A United Nations index is up 33% over the last 12 months. At the same time, some gas, coal, carbon and electricity benchmarks are hitting records.

The price of oil rose above $80 a barrel for the first time in three years and natural gas is the costliest in seven, helping to push the Bloomberg Commodity Spot Index to its highest level in a year. TotalEnergies Chief Executive Patrick Pouyanne said the gas crisis that’s affecting Europe is likely to last all winter.

It could get even worse. Bank of America analysts are telling clients there is a chance of oil reaching $100, spurring an economic crisis.

Supply squeezed

With the Northern Hemisphere’s winter approaching, the Delta variant remains another worry.

That helps explain why congestion is building at key crossroads for international commerce, including at ports in Shanghai and Los Angeles, rail yards in Chicago and warehouses in the United Kingdom.

Retailers including Costco Wholesale Corp. in the U.S. are ordering everything possible to ensure shelves are stocked, particularly for the late-year boost of holiday shopping.

Manufacturers, meanwhile, are having trouble sourcing key parts such as semiconductors, chemicals and glass.

Dubai’s DP World, one of the biggest global port operators, expects bottlenecks that have rattled global trade flows will continue at least for two more years.

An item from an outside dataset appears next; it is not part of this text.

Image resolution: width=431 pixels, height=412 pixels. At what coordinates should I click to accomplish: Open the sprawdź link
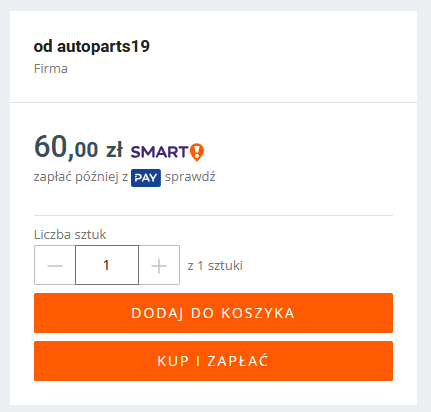[190, 177]
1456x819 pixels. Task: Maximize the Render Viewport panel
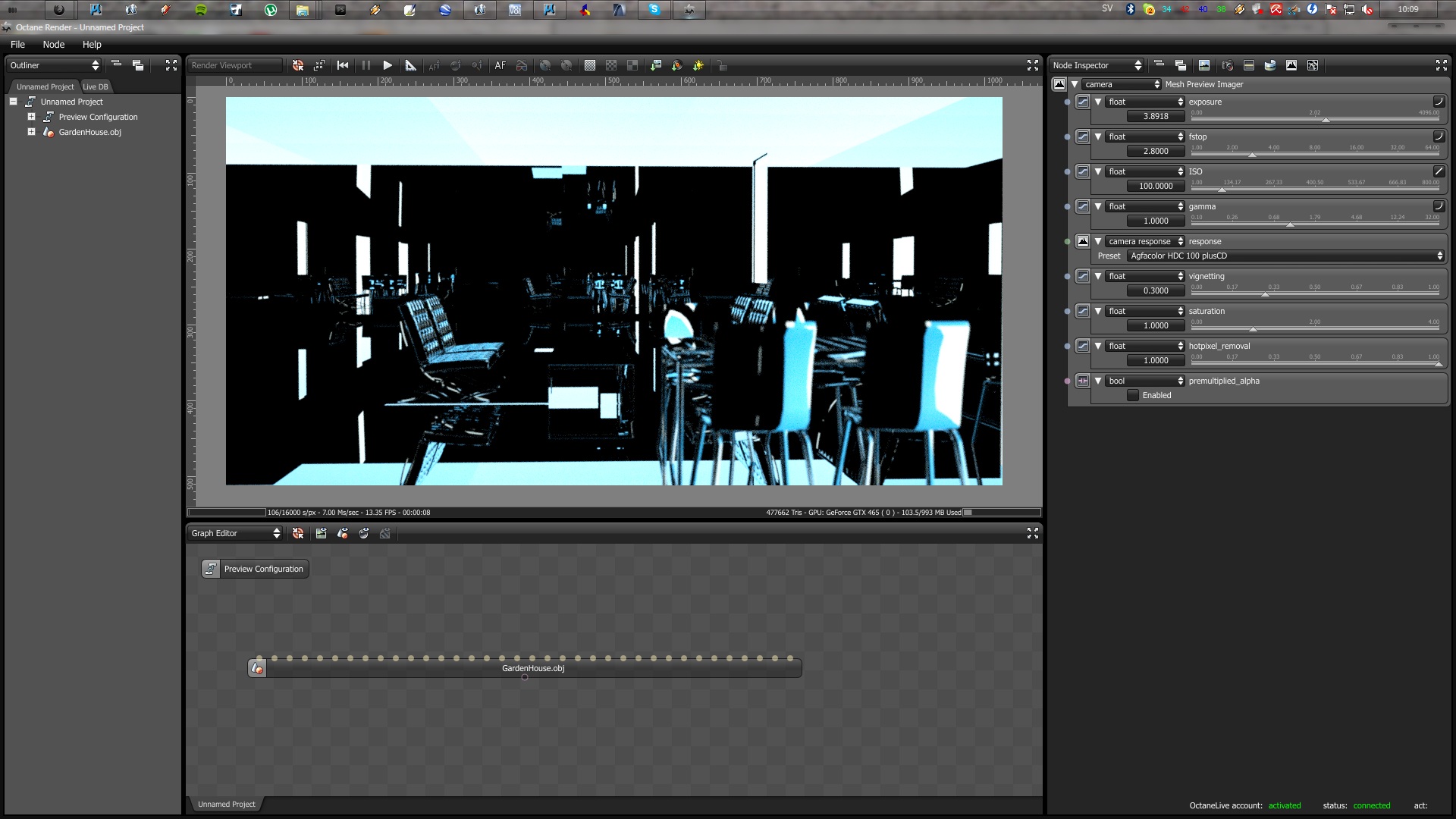(x=1032, y=65)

There is also a shortage of labor in some industries with the coming week’s U.S. payrolls report providing an insight into how much of a problem that was for firms in September.

Policy problems

The shine is also coming off U.S. economic policy as a locomotive for the global recovery. Though President Biden swerved a disruptive shutdown of the federal government for now through a stopgap funding bill, fractured talks continue on his $4-trillion economic agenda with deep divisions among his Democrats on the way forward.

Compromise on the shutdown came after Treasury Secretary Janet L. Yellen warned that her department will in effect run out of cash around Oct. 18 unless Congress suspends or increases the federal debt limit. Failure to do so would trigger both a recession and financial crisis, Yellen said.

Globally, fiscal policy support is set to slow into 2022 after governments ran up the biggest debts since the 1970s.

Monetary policy

Biden and Yellen must also decide whether to hand a second term to Federal Reserve Chairman Jerome H. Powell, a decision which could also roil markets.

For Powell and his international counterparts, the combination of slowing growth and stubborn inflation is a challenge.

Friday alone saw news of the fastest euro-area inflation in 13 years, and a U.S. gauge rose the most on an annual basis since 1991.

For now, Powell and European Central Bank President Christine Lagarde are voicing cautious optimism that inflation will ease. But economists are asking at what point transitory becomes more persistent.

And that makes plans to reduce bond purchases or raise interest rates a risky proposition. Many Latin American central banks and some in Eastern Europe have already hiked borrowing costs. Norway just became the first developed nation to do so and the Fed is signaling it will pare its bond-buying program as soon as November.

Deutsche Bank strategist Jim Reid reckons the world economy may be facing its most hawkish period for monetary policy in a decade.

“Central banks are playing with fire by tapering to avert inflationary pressures without being fully sure of where we stand in the cycle,” said Alicia Garcia Herrero, chief economist for Asia Pacific at Natixis.